There are a couple positive elements to the bill. The new crime would have explicit exceptions for terms of service violations and “legitimate business activity,” which should protect some (but not all) forms of security research and prevent this law from being used to enforce contracts and user agreements. These particular exceptions are not perfect but, in our view, are improvements on the Computer Fraud and Abuse Act (CFAA, which has long drawn criticism for overbreadth and use to litigate against terms of service violations. However, we view the “active defense” provision in SB 315 as potentially dangerous.

“Active defense” can mean several things, but has become a loaded term for retaliatory “hacking back” in federal policymaking, in part due to the Active Cyber Defense Certainty (ACDC) Act, sponsored by Rep. Tom Graves – also of Georgia. The ACDC Act was repeatedly referenced favorably as state legislators considered SB. 315, though the ACDC Act is a a long way from passing Congress and becoming federal law.

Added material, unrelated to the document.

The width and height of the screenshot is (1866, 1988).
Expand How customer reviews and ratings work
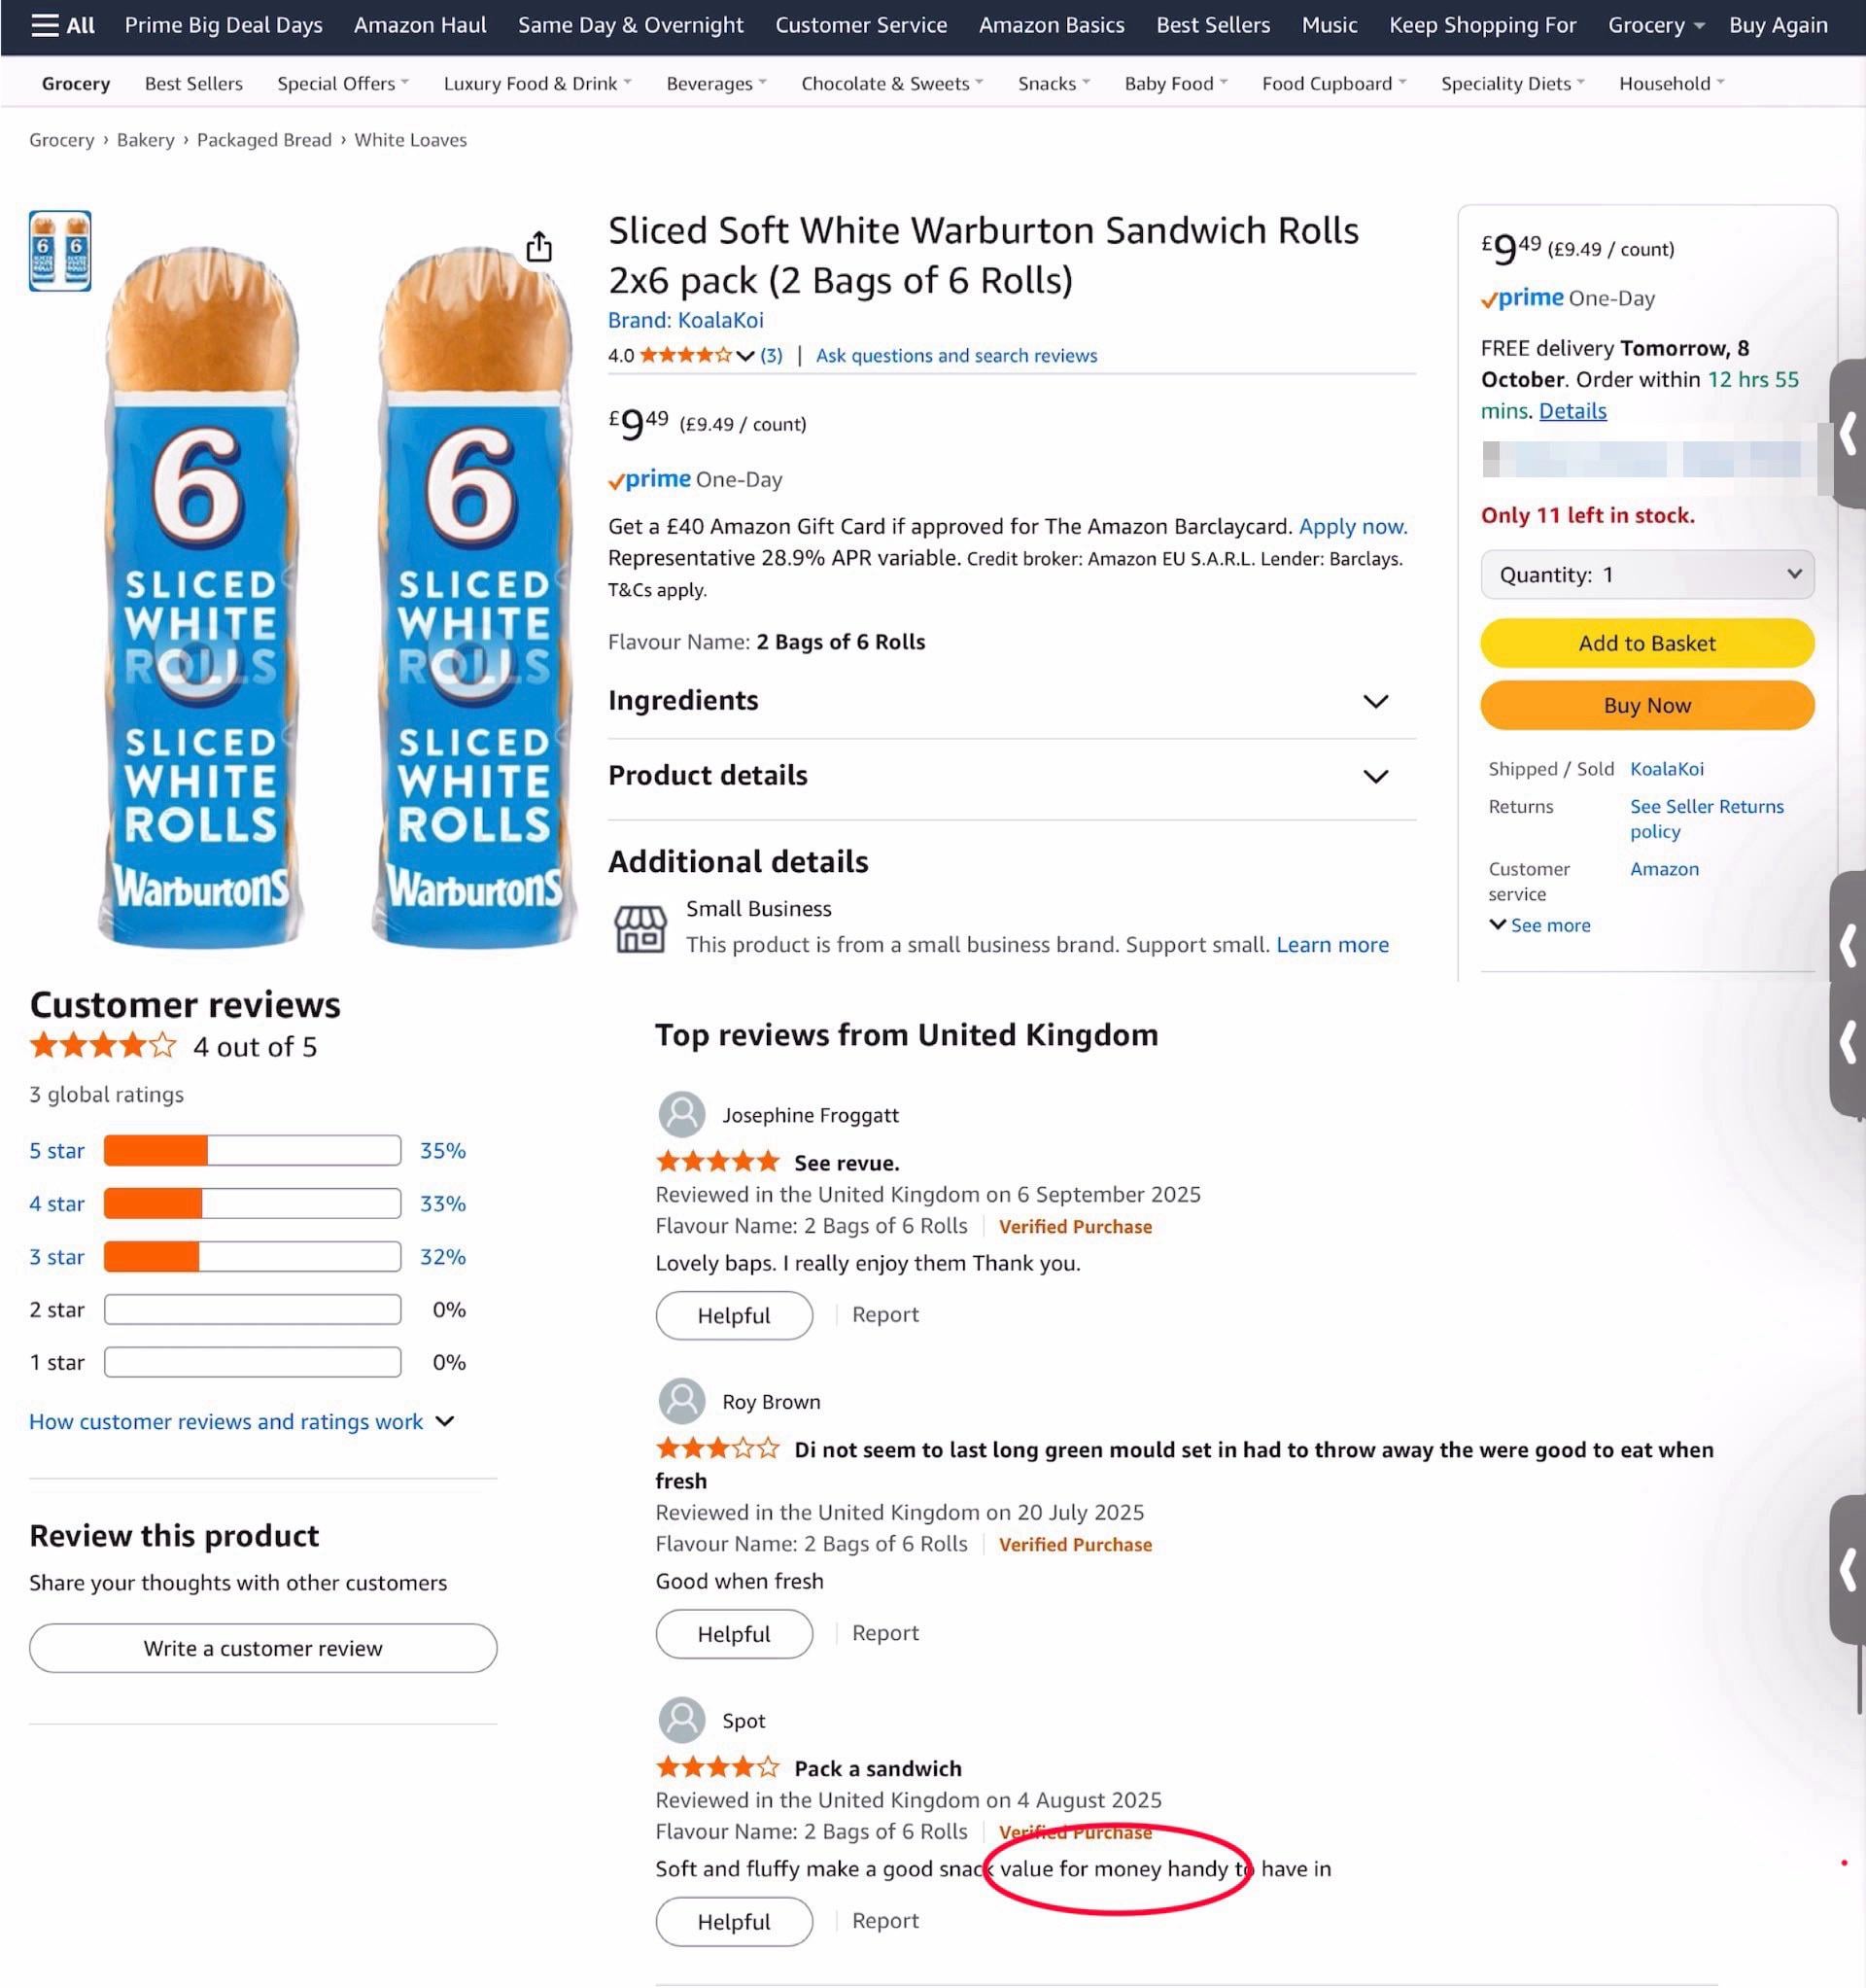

Rapid7 has opposed hack back as dangerous for cybersecurity, and accordingly, we oppose the ACDC Act. (We provided our feedback to Graves’ staff, and they were cordial and receptive.) But at least the ACDC Act defines “active cyber defense measure,” limits its use to defending attacks on one’s own network, and would install some government oversight over the practice. SB 315 lacks any of these modest safeguards.

Instead, SB 315’s active defense provision would explicitly authorize an individual or organization to access another person’s computer, knowing that the access is unauthorized, for the purpose of preemptively preventing the other person from unauthorized access. (Note, the wording seems to allow an active defender to prevent unauthorized access to anyone else, so the use of active defense measures are not limited to defending one’s own network.) Hypothetical: Remotely breaking into and searching another person’s computers to see if that person possesses stolen passwords that could potentially be used for unauthorized access.

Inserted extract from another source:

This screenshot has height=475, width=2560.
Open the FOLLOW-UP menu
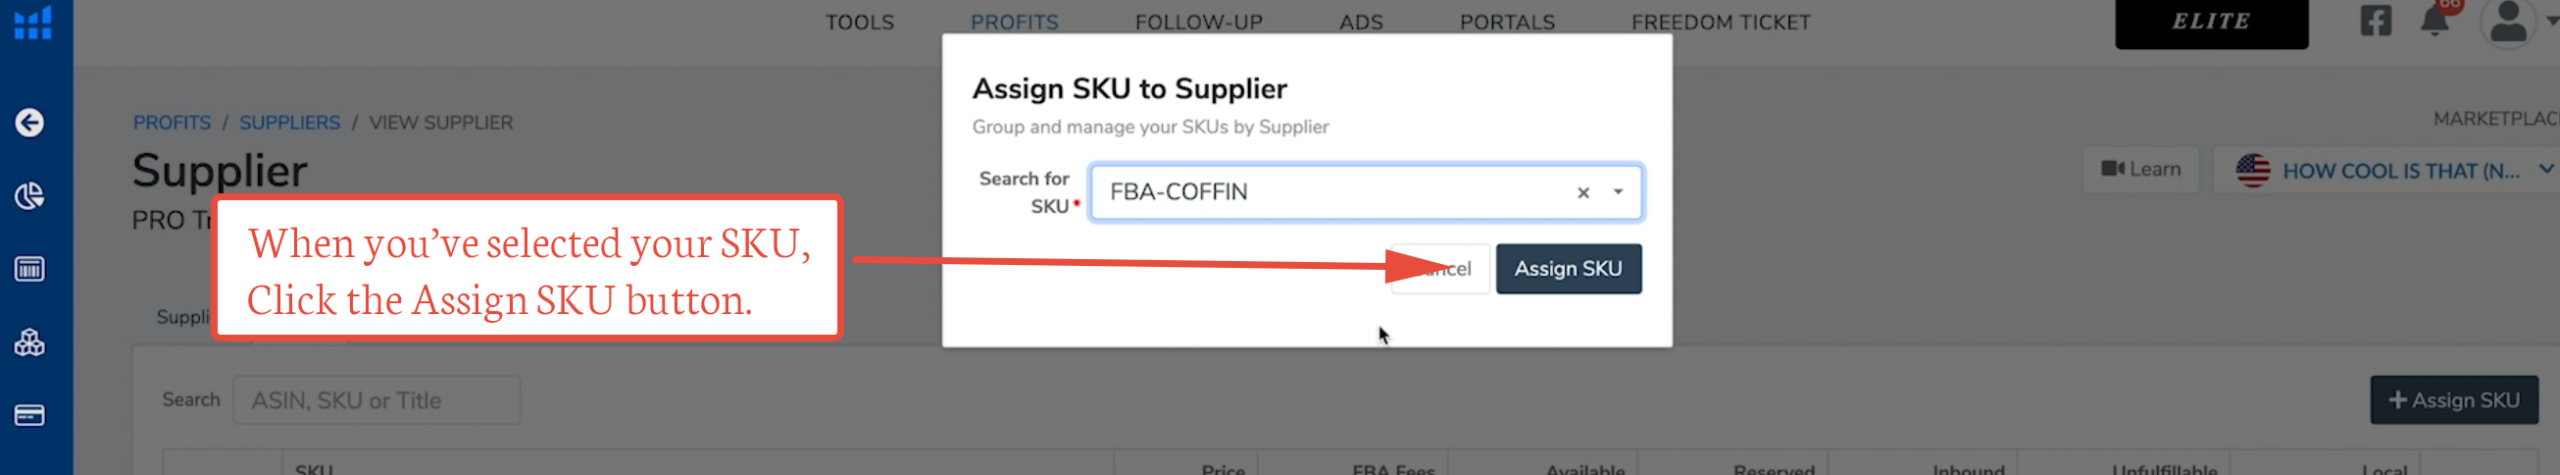pos(1198,22)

Are there some legitimately beneficial activities that could be covered by this active defense provision? Yes, it’s broad enough to cover many scenarios, good and bad. During the GA House hearing, some legislators indicated that the active defense provision could actually protect independent security research – which is typically not how “active defense” is conceived and further indicates legislators’ intent to construe the term broadly. The goal of protecting researchers could be accomplished with something much more clearly defined. The sponsors of SB 315 worried (not unreasonably) that a broad security researcher carve-out could be abused by bad actors, but this vague active defense provision actually seems to run a greater risk.

Obviously hacking back off your own network remains illegal at the federal level under CFAA, so the feds could still enforce against such behavior, though SB 315 would prevent Georgia from using its resources to do so. In addition, any hacking back authorized under SB 315 would be limited to unauthorized access only – an activity that involved damage or theft would still be illegal under Georgia’s other computer crime laws. It is also true that, since this is an exception to the creation of a new crime, Georgia state law may not have prevented hacking back prior to SB 315, and a veto of SB 315 would maintain the status quo.

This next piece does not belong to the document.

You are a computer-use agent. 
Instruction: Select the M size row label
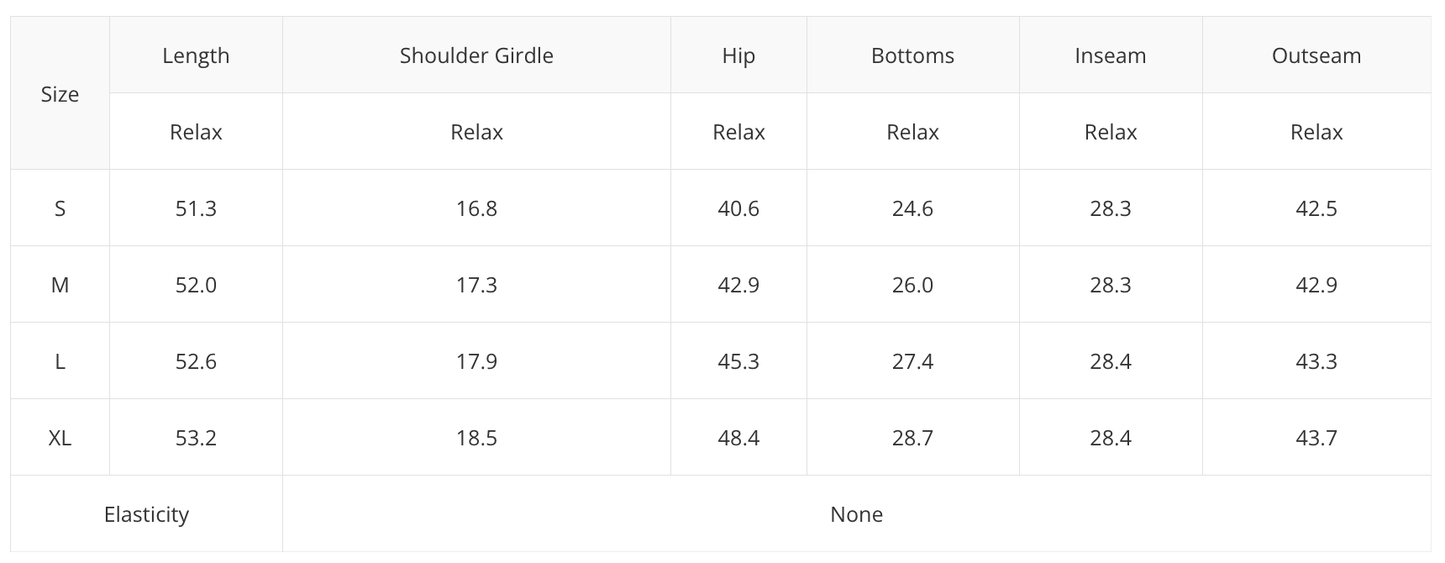60,285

Nonetheless, SB 315 would affirmatively authorize hack back behavior in Georgia, becoming the first state to do so, with the side effect of giving a normalizing boost to the federal legislation. We think ultimately this precedent would be bad for cybersecurity and risks harming innocent users, and that – at the minimum – the legislation should be rejected until “active defense” is defined much more clearly and narrowly.